* [TASK PROMPT] Starting at the line that contains "Toggle the Remember", transcribe each line exactly through the last line of the data. Include nothing else.

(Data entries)

"""

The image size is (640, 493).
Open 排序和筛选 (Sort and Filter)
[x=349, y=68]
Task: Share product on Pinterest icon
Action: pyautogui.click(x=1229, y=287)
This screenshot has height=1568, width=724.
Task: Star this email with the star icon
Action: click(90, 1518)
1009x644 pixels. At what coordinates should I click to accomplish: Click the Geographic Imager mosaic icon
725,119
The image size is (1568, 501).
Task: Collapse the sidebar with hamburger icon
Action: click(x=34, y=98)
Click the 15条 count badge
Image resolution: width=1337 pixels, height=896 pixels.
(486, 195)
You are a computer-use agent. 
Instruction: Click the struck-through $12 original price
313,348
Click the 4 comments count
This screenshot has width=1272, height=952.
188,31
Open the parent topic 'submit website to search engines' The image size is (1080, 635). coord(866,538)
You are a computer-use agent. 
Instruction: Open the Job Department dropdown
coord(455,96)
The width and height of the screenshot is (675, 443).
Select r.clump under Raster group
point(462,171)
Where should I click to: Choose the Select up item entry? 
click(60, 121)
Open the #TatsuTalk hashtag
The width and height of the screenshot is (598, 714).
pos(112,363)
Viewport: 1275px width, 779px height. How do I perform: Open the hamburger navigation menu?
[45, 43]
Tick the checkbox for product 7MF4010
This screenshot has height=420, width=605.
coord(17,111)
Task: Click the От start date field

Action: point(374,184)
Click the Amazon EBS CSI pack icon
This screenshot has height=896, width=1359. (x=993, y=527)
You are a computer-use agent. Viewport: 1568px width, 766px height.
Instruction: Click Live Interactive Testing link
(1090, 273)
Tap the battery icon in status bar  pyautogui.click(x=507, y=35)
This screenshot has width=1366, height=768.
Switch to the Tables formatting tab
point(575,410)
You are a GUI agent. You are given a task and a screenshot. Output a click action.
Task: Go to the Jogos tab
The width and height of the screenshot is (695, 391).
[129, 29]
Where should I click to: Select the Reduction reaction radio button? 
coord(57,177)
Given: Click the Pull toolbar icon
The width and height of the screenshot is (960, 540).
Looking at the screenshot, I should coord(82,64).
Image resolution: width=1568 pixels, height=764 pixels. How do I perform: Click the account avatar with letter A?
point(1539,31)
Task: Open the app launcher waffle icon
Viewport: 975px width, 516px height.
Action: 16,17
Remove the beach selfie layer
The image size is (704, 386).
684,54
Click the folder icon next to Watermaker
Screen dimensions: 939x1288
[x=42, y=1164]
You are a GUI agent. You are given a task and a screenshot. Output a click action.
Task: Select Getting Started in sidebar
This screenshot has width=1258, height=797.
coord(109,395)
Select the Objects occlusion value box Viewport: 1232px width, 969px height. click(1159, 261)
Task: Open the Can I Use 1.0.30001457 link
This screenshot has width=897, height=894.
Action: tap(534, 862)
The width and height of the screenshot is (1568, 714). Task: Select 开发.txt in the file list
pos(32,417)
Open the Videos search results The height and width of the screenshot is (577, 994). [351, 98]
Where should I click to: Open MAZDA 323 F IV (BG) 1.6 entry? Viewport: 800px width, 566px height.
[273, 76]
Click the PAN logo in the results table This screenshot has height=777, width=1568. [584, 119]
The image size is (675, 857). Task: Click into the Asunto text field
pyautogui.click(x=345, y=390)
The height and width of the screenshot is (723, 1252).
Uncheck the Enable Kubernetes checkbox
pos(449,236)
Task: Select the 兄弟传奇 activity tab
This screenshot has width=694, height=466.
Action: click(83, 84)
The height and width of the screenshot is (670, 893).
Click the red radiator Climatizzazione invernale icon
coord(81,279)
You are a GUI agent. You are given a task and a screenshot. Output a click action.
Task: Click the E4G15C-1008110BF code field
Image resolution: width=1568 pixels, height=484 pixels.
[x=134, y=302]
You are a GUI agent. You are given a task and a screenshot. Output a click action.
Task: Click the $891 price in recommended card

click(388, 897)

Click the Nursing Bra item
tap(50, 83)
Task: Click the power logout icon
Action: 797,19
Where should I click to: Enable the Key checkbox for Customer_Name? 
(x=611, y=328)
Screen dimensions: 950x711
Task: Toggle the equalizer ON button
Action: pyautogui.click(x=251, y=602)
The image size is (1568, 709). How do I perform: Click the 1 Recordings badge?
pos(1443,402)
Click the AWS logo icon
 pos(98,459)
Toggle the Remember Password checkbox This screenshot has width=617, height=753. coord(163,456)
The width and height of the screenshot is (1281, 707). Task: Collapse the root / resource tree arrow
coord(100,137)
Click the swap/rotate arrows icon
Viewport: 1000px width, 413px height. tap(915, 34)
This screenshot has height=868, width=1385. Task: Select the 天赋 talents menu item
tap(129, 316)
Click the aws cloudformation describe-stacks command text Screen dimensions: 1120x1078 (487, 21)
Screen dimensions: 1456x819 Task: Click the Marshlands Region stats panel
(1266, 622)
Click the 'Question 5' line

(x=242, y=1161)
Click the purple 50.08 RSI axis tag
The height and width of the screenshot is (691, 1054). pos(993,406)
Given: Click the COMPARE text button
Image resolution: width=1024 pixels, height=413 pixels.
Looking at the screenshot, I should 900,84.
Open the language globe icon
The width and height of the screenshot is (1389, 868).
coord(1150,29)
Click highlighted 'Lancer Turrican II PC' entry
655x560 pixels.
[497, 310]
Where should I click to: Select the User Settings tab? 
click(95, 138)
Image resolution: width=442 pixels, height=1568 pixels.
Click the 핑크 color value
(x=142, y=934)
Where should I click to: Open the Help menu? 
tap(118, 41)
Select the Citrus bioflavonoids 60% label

"""

* [YOUR RESPONSE]
Toggle the Remember Password checkbox This screenshot has width=617, height=753. coord(163,456)
The width and height of the screenshot is (1281, 707). Task: Collapse the root / resource tree arrow
coord(100,137)
Click the swap/rotate arrows icon
Viewport: 1000px width, 413px height. tap(915, 34)
This screenshot has height=868, width=1385. Task: Select the 天赋 talents menu item
tap(129, 316)
Click the aws cloudformation describe-stacks command text Screen dimensions: 1120x1078 (487, 21)
Screen dimensions: 1456x819 Task: Click the Marshlands Region stats panel
(1266, 622)
Click the 'Question 5' line

(x=242, y=1161)
Click the purple 50.08 RSI axis tag
The height and width of the screenshot is (691, 1054). pos(993,406)
Given: Click the COMPARE text button
Image resolution: width=1024 pixels, height=413 pixels.
Looking at the screenshot, I should 900,84.
Open the language globe icon
The width and height of the screenshot is (1389, 868).
coord(1150,29)
Click highlighted 'Lancer Turrican II PC' entry
655x560 pixels.
[497, 310]
Where should I click to: Select the User Settings tab? 
click(95, 138)
Image resolution: width=442 pixels, height=1568 pixels.
Click the 핑크 color value
(x=142, y=934)
Where should I click to: Open the Help menu? 
tap(118, 41)
Select the Citrus bioflavonoids 60% label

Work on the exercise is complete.